Cien semanas de cine y cien buenas películas pueden hacer perder la perspectiva a cualquier cinéfilo. Por ello, saltándonos nuestras propias normas (que para eso están y para eso son nuestras), la centésima edición de nuestro cinefórum no seguirá la estela del último thriller ultraviolento de Kim Jee-woon, Hwanghae (The Yellow Sea). Es momento de poner punto y aparte y tomar aire para acercarnos desde dos puntos de vista totalmente distintos a una de las peores películas de la historia reciente del cine.
The Room (Tommy Wiseau, 2003) es una inaudita producción cuyo coste se estima (sí, estima) en aproximadamente seis millones de dólares, y que se ha convertido en película de culto gracias al gran culpable de su existencia, Tommy Wiseau, al que podríamos definir como una especie de Lorenzo Lamas transilvano, pasado de botox. Su procedencia y el de su fortuna son desconocidos, aunque su acento de Europa del este y su edad hacen pensar en alguna república soviética, más que en la Nueva Orleans de los años 80 a la que él siempre se remite.
Lo único que está claro es que a comienzos del siglo XXI, Wiseau se plantó en Los Ángeles para invertir su dinero y su amistad con Greg Sestero en producir The Room, una ópera prima con la que demostraría al mundo entero que es uno de los peores actores, guionistas, directores y productores de la historia.
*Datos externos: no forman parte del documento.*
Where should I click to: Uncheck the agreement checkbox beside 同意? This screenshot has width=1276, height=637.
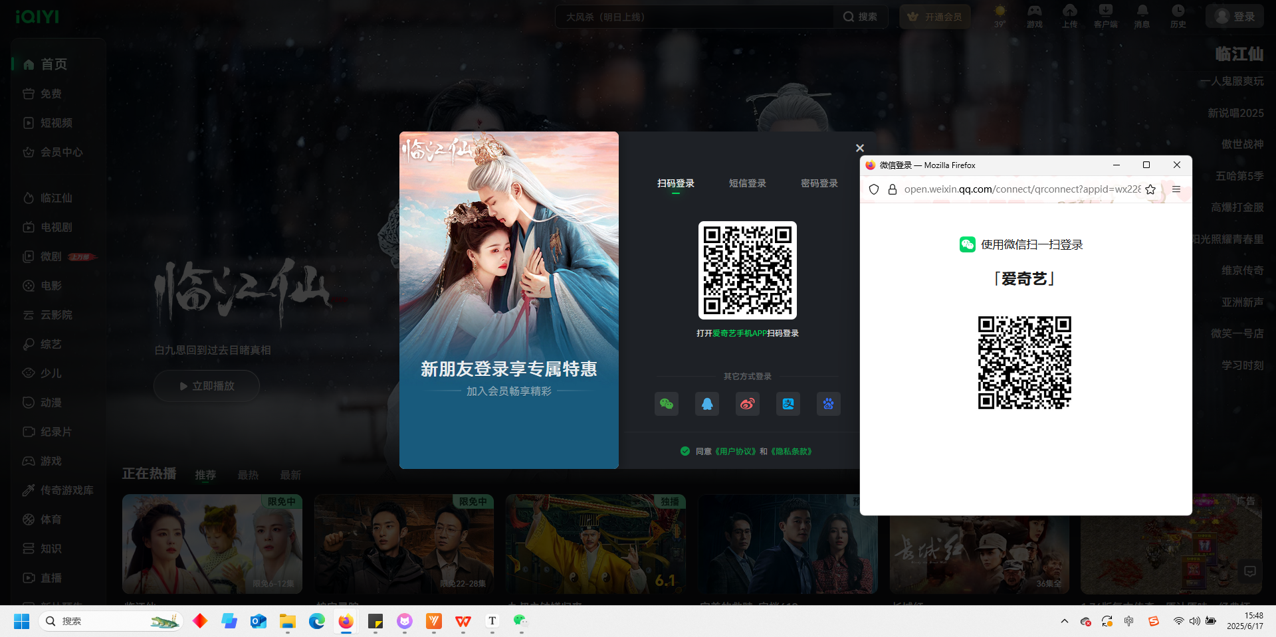point(685,451)
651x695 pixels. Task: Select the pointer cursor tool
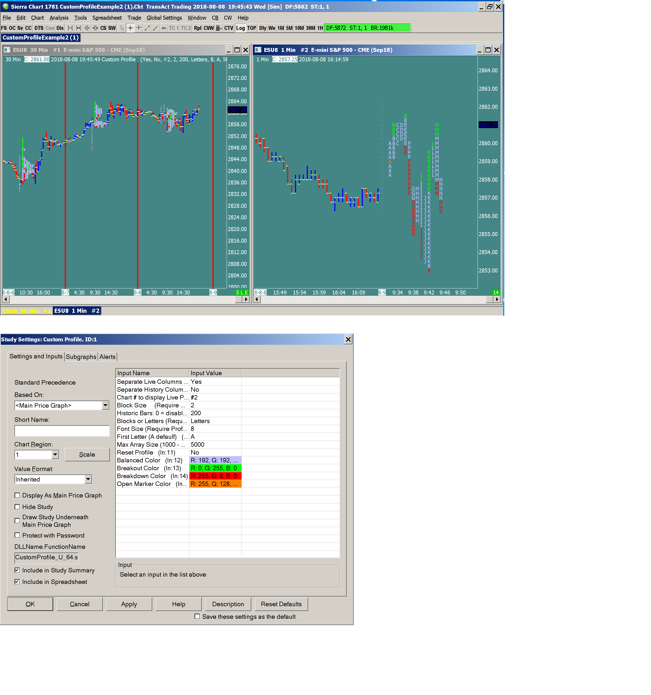click(122, 28)
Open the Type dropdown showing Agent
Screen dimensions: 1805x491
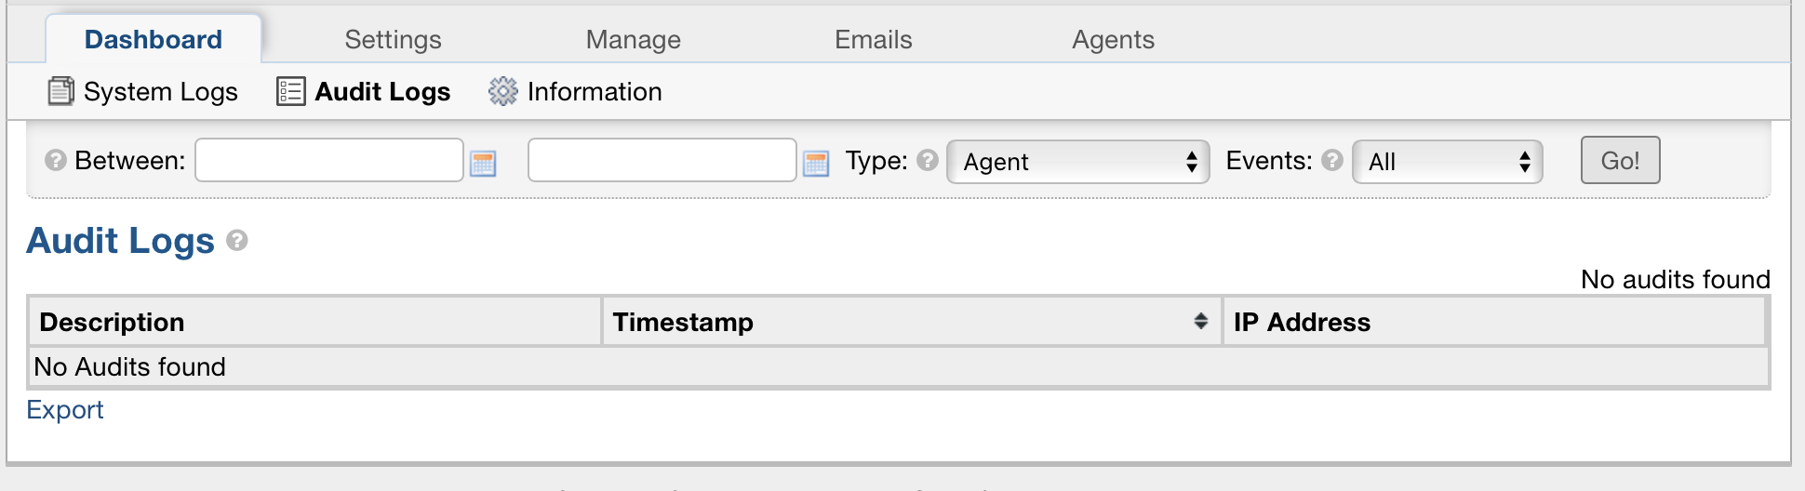coord(1077,162)
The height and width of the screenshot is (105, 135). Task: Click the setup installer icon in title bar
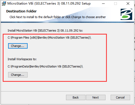point(4,4)
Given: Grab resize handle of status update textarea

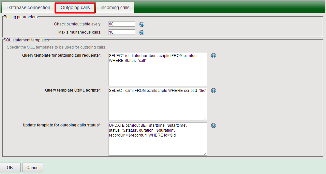Looking at the screenshot, I should click(x=205, y=154).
Eso sí, también dejó claro que era capaz de poner mucho dinero encima de la mesa para sobreponerse a sus evidentes taras y llegar a ser todo eso a la vez, estrenando su película en la mismísima meca del cine. Recaudó algo menos de seis mil dólares en su primera semana.
Hacer una sinopsis de la película es adentrarse en terreno desconocido. Johnny, interpretado por el propio Tommy Wiseau, es un hombre enternecedor que, sin merecerlo, acaba traicionado por su futura mujer y su mejor amigo. El terrible descubrimiento le lleva por un camino de autoflagelación y sobreactuación que se erige como único hilo conductor de una película deslavazada y, sobre todo, repleta de diálogos dignos de una fiesta en la que se mezclen alucinógenos, depresores y estimulantes.
No obstante, nada de lo muy malo de la película la distingue de tantas otras producciones penosas y caras de la historia del cine. Es su creador, con su aspecto atlético decadente, su párpado izquierdo medio cerrado, su pelo negro teñido y su risa nerviosa y extemporánea lo que acaba imponiéndose a la producción. De hecho, la fascinación ejercida por la extraña figura de Wiseau y el fenómeno fan que generó su película, provocaron que finalmente Hollywood se fijara en The Room. Hace tan solo unos meses, James Franco estrenaba la Ed Wood socarrona del siglo XXI: The Disaster Artist.
El proyecto, dirigido e interpretado por el propio Franco al más puro estilo Wiseau, acierta diluyendo la recreación de las escenas más delirantes de su original entre otras que relatan cómo se fraguó el desastre. Una buena parte del metraje de The Disaster Artist se invierte en comprender los extraños lazos que unieron a los protagonistas de The Room, pero, lógicamente, sus mejores minutos, los más locos, llegan cuando se reproduce lo que debió ser aquel rodaje surrealista. Desde la incredulidad del equipo que veía que, efectivamente, el dinero manaba de la cuenta corriente de aquel tipo, hasta las discusiones y la crisis de los últimos días de trabajo, James Franco logra sumergirnos en un cómo se hizo ficcionado pero enormemente probable.
Si algo contribuye a su verosimilitud es la caracterización de sus protagonistas que, con excepción de Dave Franco (en absoluto similar a Greg Sestero), se parecen perturbadoramente a los autores del crimen. A pesar de todo, y aunque siempre resulta refrescante ver una buena película dedicada a la realización del cine más loco de lo que va de siglo, no podemos dejar de recomendar hacer exactamente lo que nosotros mismos hemos hecho: disfrutar y sufrir The Room para luego paladear adecuadamente ciertas escenas de The Disaster Artist, claramente concebidas para quien haya superado el absurdo original. Solo así pueden comprenderse las estridencias de Tommy, Johnny y James Franco, que son todos el mismo y a la vez; la continua presencia del fútbol americano, un deporte claramente ajeno a buena parte del reparto original; las imprecisiones anatómicas de las múltiples escenas de cama; y, por supuesto, la capacidad creadora de la locura absoluta, que puede dar forma no a una, sino a dos películas que nos divierten y reconcilian, ambas y cada una a su manera, con el buen cine.